**WORK REQUIRED**:
The lines from the start of the records through the one containing "You are a computer-use agent. This" are to be transcribed exactly, and nothing else.

--- START ---

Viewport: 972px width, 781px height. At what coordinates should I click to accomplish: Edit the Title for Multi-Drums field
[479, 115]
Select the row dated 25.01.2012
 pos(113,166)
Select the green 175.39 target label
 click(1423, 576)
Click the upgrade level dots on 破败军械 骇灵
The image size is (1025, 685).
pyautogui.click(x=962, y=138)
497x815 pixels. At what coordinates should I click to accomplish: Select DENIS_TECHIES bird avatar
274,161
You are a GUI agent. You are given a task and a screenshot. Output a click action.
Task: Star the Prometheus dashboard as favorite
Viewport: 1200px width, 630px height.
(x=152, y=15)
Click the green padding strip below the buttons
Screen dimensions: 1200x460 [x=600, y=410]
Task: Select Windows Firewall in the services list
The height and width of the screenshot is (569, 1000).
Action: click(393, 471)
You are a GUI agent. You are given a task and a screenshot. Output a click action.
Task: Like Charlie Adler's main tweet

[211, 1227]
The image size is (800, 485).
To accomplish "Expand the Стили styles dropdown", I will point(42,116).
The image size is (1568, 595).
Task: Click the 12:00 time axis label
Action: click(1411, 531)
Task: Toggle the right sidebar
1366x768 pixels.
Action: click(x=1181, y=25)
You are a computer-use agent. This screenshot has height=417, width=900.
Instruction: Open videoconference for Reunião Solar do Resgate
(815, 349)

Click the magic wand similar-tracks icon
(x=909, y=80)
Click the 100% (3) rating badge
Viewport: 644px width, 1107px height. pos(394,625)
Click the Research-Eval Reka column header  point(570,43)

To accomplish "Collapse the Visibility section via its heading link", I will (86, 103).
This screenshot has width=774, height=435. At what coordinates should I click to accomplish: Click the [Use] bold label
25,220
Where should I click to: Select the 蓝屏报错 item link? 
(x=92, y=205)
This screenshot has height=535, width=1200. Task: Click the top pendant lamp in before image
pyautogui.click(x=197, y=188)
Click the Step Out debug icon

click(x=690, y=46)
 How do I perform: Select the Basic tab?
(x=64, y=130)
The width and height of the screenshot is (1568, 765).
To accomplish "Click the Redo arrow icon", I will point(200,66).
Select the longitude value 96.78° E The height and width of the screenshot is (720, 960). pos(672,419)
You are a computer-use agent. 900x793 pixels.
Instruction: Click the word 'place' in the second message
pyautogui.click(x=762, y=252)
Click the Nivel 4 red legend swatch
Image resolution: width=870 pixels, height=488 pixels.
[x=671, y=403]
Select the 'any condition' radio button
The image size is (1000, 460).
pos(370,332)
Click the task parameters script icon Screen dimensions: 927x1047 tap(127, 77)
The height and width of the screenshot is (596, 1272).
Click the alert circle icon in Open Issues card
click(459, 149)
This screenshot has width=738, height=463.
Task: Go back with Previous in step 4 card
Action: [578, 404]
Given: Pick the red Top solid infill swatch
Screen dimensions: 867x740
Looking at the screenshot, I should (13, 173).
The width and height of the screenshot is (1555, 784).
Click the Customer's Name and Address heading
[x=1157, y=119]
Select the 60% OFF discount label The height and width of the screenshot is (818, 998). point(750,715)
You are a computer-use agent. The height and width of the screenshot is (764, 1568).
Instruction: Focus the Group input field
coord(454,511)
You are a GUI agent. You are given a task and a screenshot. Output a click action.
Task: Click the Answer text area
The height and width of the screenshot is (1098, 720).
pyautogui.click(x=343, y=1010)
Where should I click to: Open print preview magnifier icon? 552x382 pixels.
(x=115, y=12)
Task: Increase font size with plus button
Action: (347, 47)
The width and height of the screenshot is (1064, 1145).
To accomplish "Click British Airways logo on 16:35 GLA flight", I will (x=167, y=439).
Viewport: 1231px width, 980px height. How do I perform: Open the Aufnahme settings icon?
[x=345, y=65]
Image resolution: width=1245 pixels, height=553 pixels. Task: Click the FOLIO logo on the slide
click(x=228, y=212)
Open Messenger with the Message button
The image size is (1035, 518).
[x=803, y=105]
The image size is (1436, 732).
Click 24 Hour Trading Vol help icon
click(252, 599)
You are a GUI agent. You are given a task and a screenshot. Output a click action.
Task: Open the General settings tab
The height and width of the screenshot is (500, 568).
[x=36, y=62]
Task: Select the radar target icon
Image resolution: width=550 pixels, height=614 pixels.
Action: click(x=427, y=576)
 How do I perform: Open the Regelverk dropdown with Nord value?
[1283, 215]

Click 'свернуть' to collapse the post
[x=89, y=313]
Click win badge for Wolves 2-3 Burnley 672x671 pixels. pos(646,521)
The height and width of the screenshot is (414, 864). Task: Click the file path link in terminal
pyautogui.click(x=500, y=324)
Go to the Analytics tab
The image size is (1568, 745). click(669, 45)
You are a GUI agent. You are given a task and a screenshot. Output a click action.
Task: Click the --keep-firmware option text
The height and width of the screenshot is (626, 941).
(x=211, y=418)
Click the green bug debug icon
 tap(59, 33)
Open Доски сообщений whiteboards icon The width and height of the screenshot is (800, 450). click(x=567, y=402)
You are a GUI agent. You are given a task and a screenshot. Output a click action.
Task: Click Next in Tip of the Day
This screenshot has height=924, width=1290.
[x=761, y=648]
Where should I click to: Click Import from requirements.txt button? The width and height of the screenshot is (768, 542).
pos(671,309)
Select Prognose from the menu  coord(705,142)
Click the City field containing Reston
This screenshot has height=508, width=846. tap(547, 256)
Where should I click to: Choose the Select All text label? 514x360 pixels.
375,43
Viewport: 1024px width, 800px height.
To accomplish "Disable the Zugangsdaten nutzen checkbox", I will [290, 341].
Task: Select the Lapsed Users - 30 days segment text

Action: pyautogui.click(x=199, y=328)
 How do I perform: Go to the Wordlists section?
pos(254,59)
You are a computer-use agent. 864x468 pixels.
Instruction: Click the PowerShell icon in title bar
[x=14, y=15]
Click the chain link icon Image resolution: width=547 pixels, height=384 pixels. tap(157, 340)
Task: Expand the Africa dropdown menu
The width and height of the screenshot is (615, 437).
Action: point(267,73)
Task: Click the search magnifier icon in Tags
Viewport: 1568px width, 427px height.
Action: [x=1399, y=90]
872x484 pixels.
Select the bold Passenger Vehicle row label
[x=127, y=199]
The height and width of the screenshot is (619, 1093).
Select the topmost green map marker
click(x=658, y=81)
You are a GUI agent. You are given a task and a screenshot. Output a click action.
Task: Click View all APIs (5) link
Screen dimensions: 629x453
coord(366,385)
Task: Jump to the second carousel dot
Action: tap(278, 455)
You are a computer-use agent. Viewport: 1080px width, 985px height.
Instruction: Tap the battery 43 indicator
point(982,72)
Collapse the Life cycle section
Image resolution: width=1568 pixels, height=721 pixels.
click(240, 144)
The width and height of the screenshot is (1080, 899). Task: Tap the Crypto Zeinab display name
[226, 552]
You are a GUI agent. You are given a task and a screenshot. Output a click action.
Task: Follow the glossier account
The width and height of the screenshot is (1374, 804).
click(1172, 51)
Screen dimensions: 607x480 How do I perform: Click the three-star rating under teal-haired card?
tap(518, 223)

--- END ---

**TASK ANSWER**:
Viewport: 972px width, 781px height. At what coordinates should I click to accomplish: Edit the Title for Multi-Drums field
[479, 115]
Select the row dated 25.01.2012
 pos(113,166)
Select the green 175.39 target label
 click(1423, 576)
Click the upgrade level dots on 破败军械 骇灵
The image size is (1025, 685).
pyautogui.click(x=962, y=138)
497x815 pixels. At what coordinates should I click to accomplish: Select DENIS_TECHIES bird avatar
274,161
You are a GUI agent. You are given a task and a screenshot. Output a click action.
Task: Star the Prometheus dashboard as favorite
Viewport: 1200px width, 630px height.
(x=152, y=15)
Click the green padding strip below the buttons
Screen dimensions: 1200x460 [x=600, y=410]
Task: Select Windows Firewall in the services list
The height and width of the screenshot is (569, 1000).
Action: click(393, 471)
You are a GUI agent. You are given a task and a screenshot. Output a click action.
Task: Like Charlie Adler's main tweet

[211, 1227]
The image size is (800, 485).
To accomplish "Expand the Стили styles dropdown", I will point(42,116).
The image size is (1568, 595).
Task: Click the 12:00 time axis label
Action: click(1411, 531)
Task: Toggle the right sidebar
1366x768 pixels.
Action: click(x=1181, y=25)
You are a computer-use agent. This screenshot has height=417, width=900.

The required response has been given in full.